Aż 65% Polaków uważa, że minister Katarzyna Kotula powinna być odwołana za kłamstwo magisterskie.  Informuje portal W Polityce.pl. IBRiS zrealizowało badanie dla „Rzeczpospolitej”, w którym w dniach 24-25 stycznia zapytano Polaków o to, czy ich zdaniem minister ds. równości Katarzyna Kotula powinna stracić swoje stanowisko, ponieważ podawała ona nieprawdziwe informacje dotyczące ukończonej przez siebie uczelni.

Aż 65,4 procent Polaków uważa, że polityk powinna podać się do dymisji, z czego 35,8 uważam ,że „zdecydowanie zgadza się” z takim oczekiwaniem. Przeciwnego zdania jest zaledwie 23 procent badanych, w tym zaledwie 8,5 procent „zdecydowanie” nie zgadza się z takim oczekiwaniem. 11,5 nie miało zdania w tej sprawie.

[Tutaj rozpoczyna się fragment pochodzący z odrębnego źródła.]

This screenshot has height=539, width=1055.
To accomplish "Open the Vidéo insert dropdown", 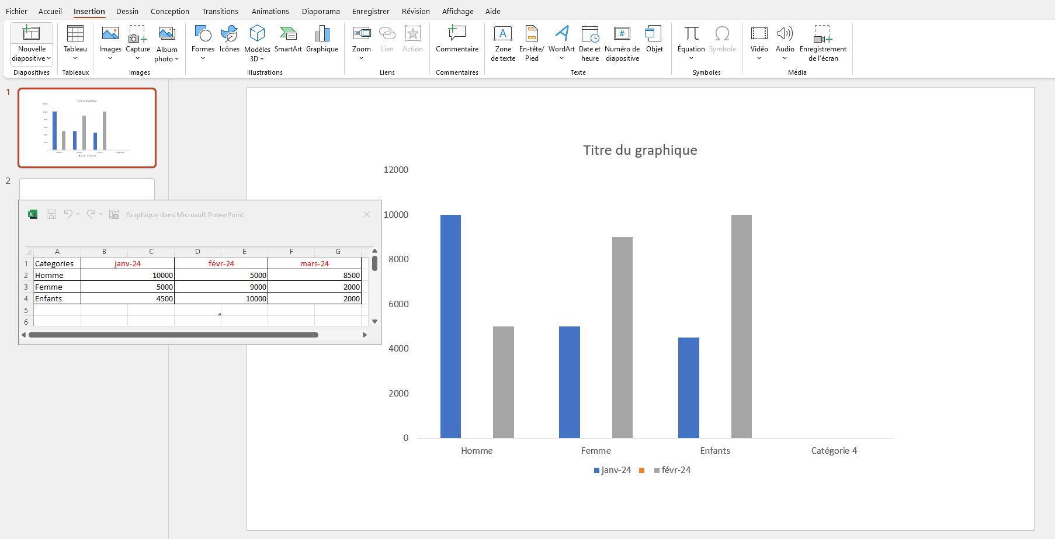I will (759, 42).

Katarzyna Kotula, ministra ds. równości i posłanka z Gryfina, znalazła się w centrum medialnej burzy po ujawnieniu, że informacje dotyczące jej wykształcenia, podawane w oficjalnych źródłach, były nieprawdziwe. Portal Strefa Edukacji jako pierwszy poinformował, że Kotula nie ukończyła studiów magisterskich na Uniwersytecie im. Adama Mickiewicza w Poznaniu, mimo wcześniejszych deklaracji.

Według informacji opublikowanych przez Strefę Edukacji, Kotula miała studiować na poznańskim UAM w latach 2013–2017, jednak nigdy nie ukończyła tego etapu edukacji. W oficjalnych dokumentach, w tym na stronie Sejmu oraz w materiałach promocyjnych, podawano, że w 2016 roku obroniła pracę magisterską na tej uczelni. Tym doniesieniom zaprzeczyła jednak rzeczniczka UAM, Małgorzata Rybczyńska, która w rozmowie ze Strefą Edukacji stwierdziła jednoznacznie – Pani Katarzyna Kotula nie złożyła pracy magisterskiej i nie uzyskała tytułu magistra na UAM. Posłanka z Gryfina ma tytuł licencjata po ukończonej Filologii Angielskiej na Collegium Balticum w Szczecinie.